=== Input ===

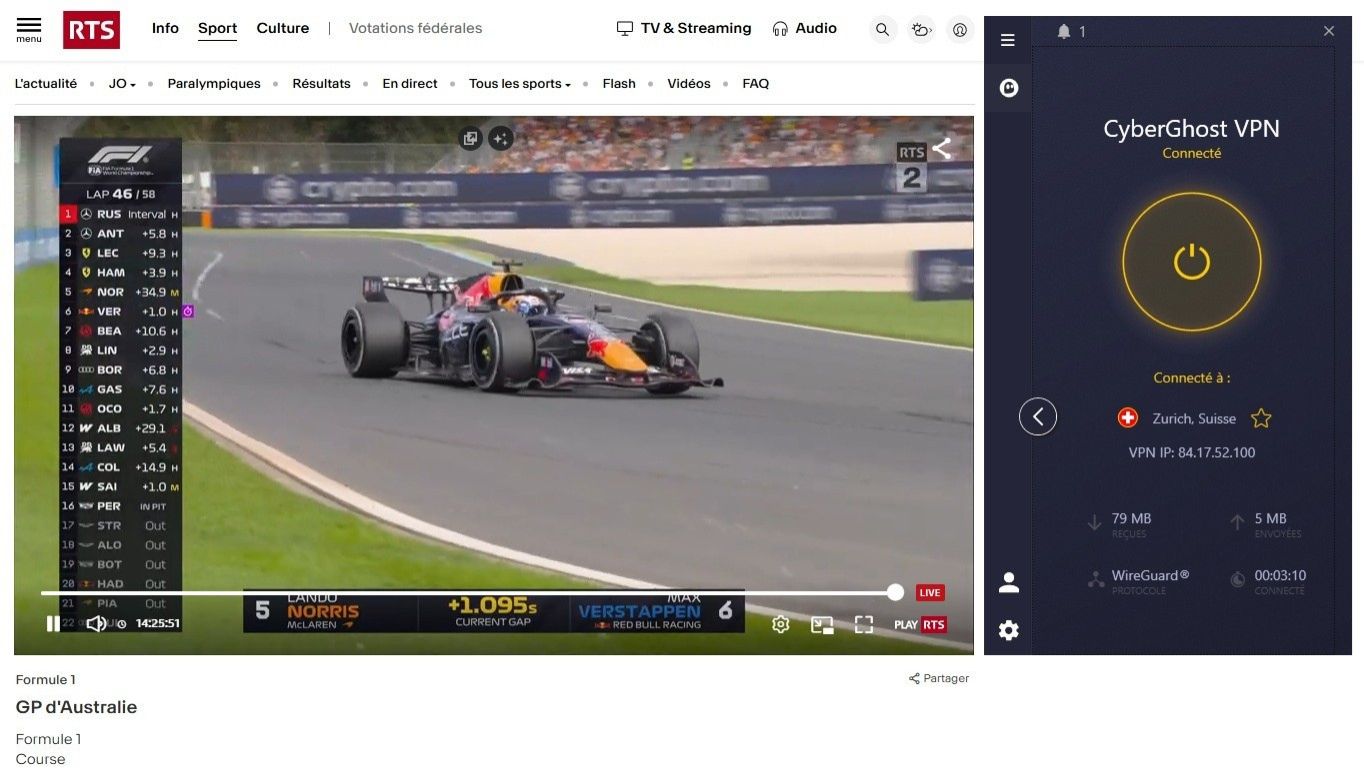Expand the Tous les sports dropdown

click(x=519, y=84)
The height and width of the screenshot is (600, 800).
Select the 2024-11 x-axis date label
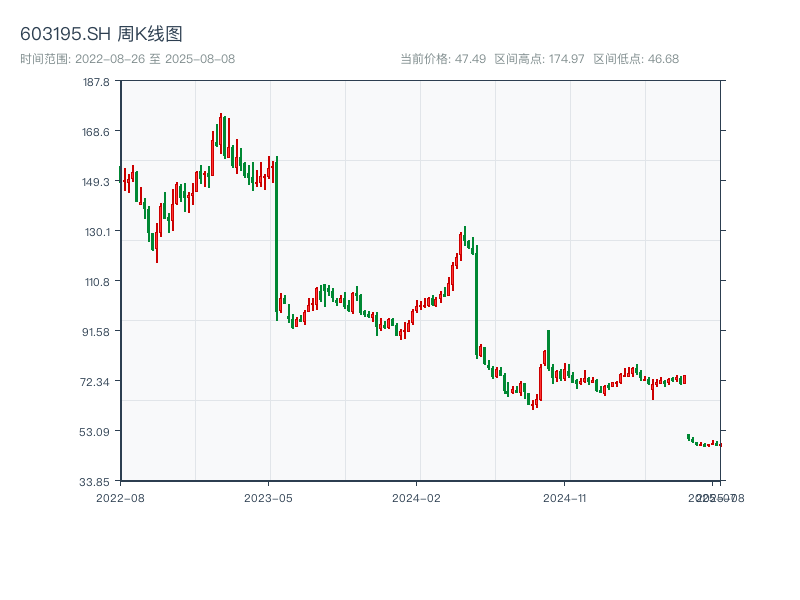[x=566, y=497]
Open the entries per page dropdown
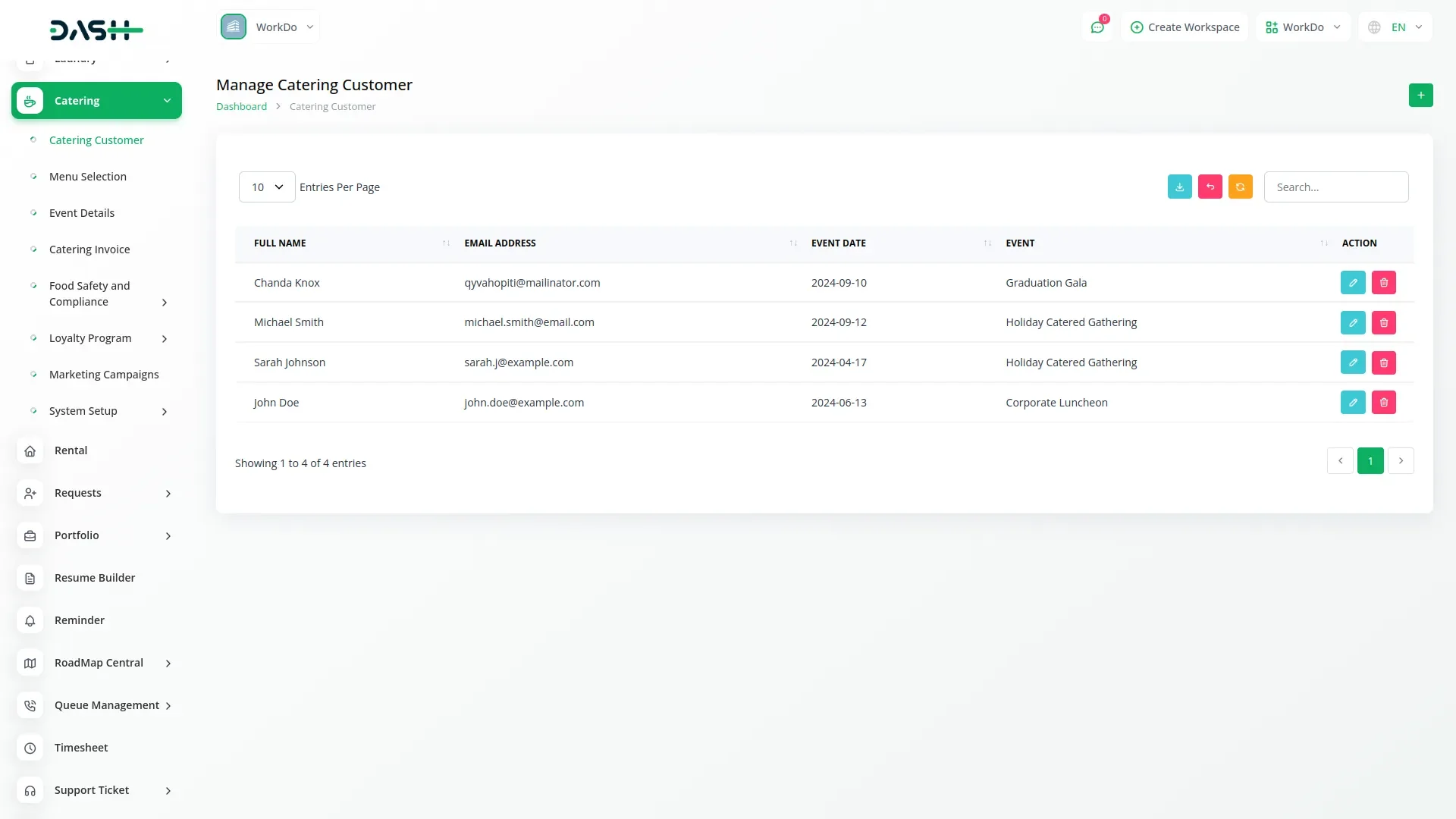The image size is (1456, 819). point(267,187)
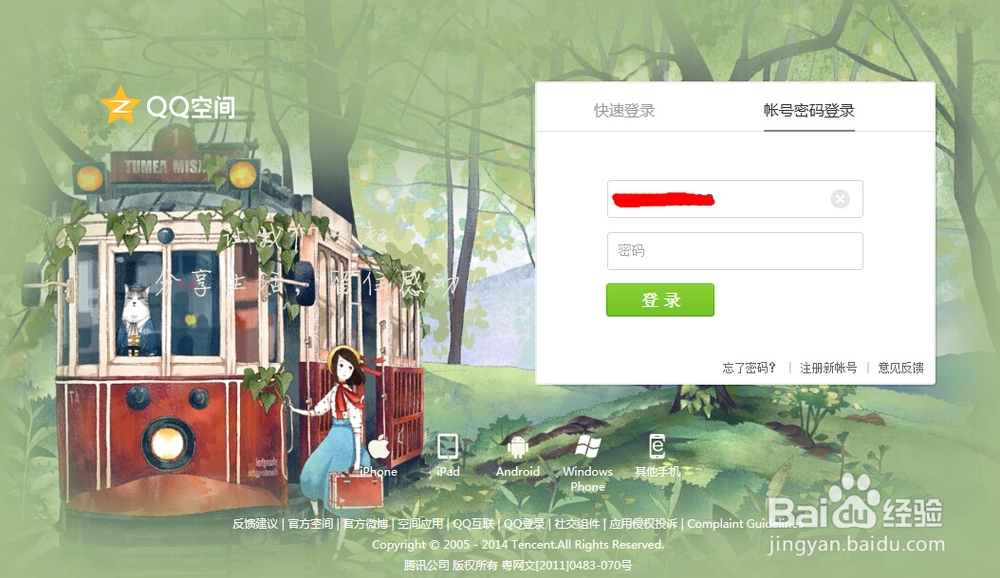Image resolution: width=1000 pixels, height=578 pixels.
Task: Open the 社交组件 footer link
Action: tap(577, 524)
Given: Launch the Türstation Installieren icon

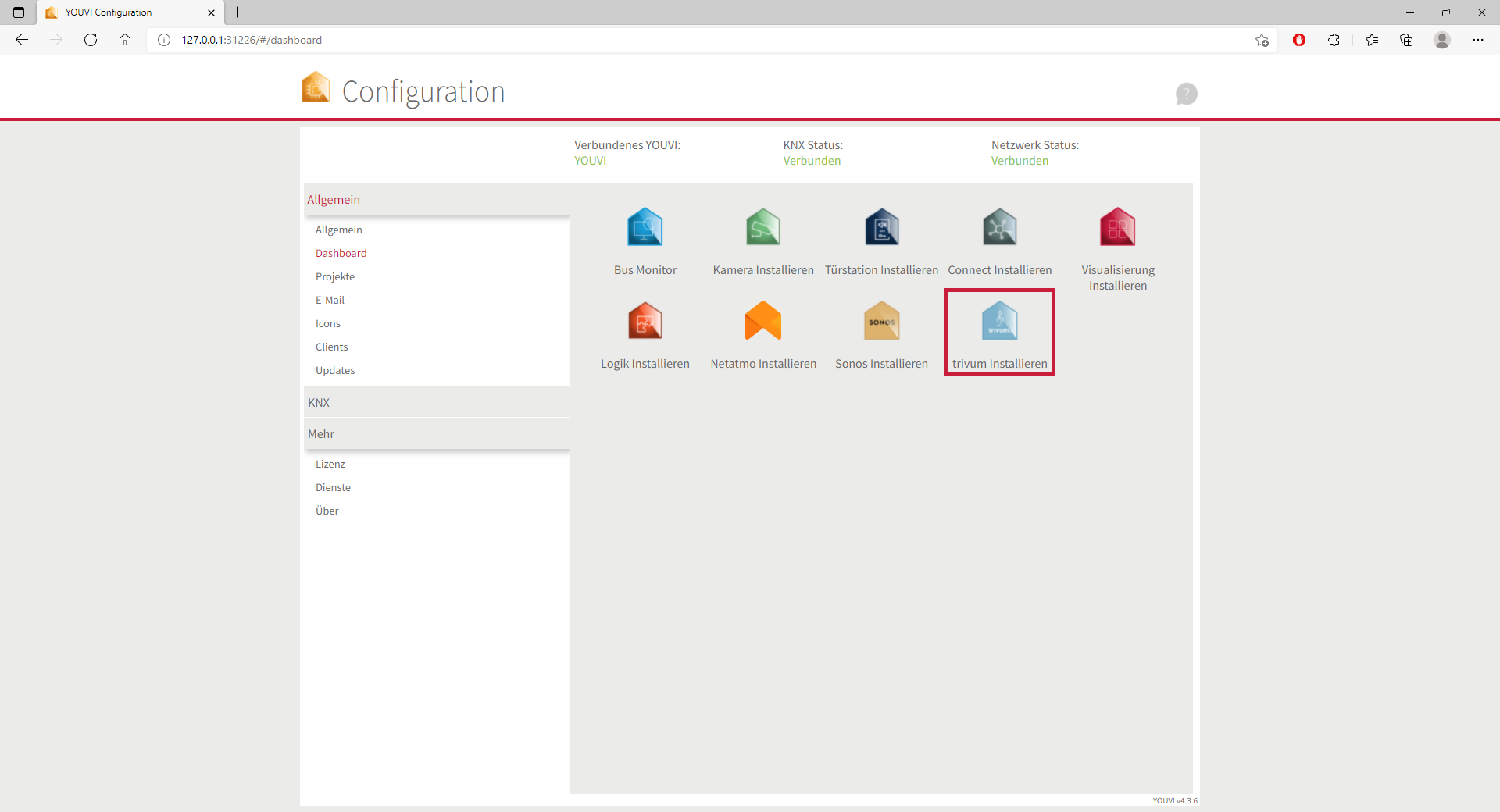Looking at the screenshot, I should pyautogui.click(x=881, y=228).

=== What you should do ===
Copy out the records above from the line containing "Given: Launch the" through the final line, including both ends, and omit the pictures.

=== Reply ===
Given: Launch the Türstation Installieren icon

Looking at the screenshot, I should pyautogui.click(x=881, y=228).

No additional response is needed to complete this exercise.